Dataset entries:

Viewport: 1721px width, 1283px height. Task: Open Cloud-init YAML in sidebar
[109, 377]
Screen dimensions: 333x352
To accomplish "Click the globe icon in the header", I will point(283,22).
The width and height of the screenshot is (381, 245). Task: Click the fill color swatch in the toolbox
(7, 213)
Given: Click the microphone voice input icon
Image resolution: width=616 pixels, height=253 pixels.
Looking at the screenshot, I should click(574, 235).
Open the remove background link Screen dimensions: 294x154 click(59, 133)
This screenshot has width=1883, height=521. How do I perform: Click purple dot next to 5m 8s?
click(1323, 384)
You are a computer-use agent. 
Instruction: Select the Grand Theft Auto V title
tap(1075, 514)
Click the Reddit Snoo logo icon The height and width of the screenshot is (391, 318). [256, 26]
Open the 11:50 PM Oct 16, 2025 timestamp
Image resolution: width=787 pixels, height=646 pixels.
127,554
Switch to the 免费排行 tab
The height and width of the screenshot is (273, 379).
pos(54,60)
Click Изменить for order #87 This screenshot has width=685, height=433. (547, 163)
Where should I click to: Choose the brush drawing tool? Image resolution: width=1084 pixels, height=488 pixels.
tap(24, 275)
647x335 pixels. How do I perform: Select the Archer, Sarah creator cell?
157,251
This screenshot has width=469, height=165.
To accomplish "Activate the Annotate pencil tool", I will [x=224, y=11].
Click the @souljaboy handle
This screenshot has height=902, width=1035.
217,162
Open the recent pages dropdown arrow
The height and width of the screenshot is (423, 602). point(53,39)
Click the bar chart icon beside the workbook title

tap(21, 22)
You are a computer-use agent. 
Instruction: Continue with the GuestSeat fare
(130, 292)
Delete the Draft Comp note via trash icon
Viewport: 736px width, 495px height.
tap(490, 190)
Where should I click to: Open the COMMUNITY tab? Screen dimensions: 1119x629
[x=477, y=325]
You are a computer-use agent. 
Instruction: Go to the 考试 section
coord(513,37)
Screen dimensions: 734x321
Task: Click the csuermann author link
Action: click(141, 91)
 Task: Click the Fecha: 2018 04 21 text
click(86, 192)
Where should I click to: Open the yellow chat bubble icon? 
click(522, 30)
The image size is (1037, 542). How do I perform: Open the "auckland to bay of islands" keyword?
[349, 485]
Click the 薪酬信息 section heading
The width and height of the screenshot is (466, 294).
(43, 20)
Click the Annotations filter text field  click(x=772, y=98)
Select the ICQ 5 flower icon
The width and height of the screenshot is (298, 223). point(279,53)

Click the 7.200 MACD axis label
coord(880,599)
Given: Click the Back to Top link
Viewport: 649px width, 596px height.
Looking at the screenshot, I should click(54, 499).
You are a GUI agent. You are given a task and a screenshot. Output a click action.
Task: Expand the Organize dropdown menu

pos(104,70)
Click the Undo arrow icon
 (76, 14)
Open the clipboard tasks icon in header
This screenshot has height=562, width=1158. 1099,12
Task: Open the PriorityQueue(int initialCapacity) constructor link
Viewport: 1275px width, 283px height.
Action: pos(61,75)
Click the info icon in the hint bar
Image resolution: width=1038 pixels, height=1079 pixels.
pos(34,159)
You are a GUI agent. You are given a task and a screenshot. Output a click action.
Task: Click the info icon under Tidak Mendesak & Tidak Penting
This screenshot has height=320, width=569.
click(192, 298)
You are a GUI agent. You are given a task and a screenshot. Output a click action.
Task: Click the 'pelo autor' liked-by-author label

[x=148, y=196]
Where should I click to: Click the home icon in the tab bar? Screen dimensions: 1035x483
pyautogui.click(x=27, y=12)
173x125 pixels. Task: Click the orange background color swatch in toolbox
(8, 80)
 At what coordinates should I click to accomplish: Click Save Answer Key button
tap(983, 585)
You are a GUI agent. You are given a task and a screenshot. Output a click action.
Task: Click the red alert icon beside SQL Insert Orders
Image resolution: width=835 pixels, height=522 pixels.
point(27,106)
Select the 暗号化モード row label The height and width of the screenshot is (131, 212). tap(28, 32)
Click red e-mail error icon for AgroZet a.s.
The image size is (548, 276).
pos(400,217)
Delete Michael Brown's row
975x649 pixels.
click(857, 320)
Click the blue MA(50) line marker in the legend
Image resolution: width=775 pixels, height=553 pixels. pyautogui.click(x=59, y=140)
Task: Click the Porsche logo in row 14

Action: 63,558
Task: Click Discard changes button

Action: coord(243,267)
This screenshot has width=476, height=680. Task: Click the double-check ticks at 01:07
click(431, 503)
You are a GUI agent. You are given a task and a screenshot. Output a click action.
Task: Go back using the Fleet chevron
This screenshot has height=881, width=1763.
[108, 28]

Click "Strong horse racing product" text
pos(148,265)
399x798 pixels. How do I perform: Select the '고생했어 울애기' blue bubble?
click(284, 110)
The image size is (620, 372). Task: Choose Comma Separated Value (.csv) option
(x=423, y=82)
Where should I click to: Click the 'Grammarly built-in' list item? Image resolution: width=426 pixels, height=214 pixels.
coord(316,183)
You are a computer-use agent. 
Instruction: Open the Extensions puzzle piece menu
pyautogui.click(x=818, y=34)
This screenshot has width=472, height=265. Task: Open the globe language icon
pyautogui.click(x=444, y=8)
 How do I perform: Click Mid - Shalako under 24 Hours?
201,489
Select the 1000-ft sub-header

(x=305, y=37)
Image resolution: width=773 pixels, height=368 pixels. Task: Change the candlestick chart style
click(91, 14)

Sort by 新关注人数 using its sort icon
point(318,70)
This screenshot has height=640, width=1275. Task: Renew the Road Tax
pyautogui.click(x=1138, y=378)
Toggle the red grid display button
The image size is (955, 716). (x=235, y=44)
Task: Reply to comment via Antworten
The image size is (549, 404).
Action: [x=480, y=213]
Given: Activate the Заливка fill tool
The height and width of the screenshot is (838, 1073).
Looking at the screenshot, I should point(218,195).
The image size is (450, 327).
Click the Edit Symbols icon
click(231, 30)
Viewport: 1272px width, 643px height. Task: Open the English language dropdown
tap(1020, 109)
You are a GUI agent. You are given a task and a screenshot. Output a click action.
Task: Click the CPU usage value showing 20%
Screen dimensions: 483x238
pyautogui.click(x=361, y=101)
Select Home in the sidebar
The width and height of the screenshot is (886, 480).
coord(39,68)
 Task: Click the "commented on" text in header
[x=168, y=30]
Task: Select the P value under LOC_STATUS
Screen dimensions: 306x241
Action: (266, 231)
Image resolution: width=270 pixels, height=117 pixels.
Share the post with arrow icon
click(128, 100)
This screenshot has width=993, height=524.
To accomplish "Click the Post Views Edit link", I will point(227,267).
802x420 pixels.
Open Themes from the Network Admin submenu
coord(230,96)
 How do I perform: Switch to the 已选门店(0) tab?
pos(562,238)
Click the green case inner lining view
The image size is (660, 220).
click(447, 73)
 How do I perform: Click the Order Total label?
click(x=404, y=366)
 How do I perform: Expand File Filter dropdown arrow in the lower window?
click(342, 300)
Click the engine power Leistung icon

Task description: Copy every line where the word "Activate" is present in the entries above.

Result of the exercise:
To accomplish "Activate the Annotate pencil tool", I will [x=224, y=11].
Given: Activate the Заливка fill tool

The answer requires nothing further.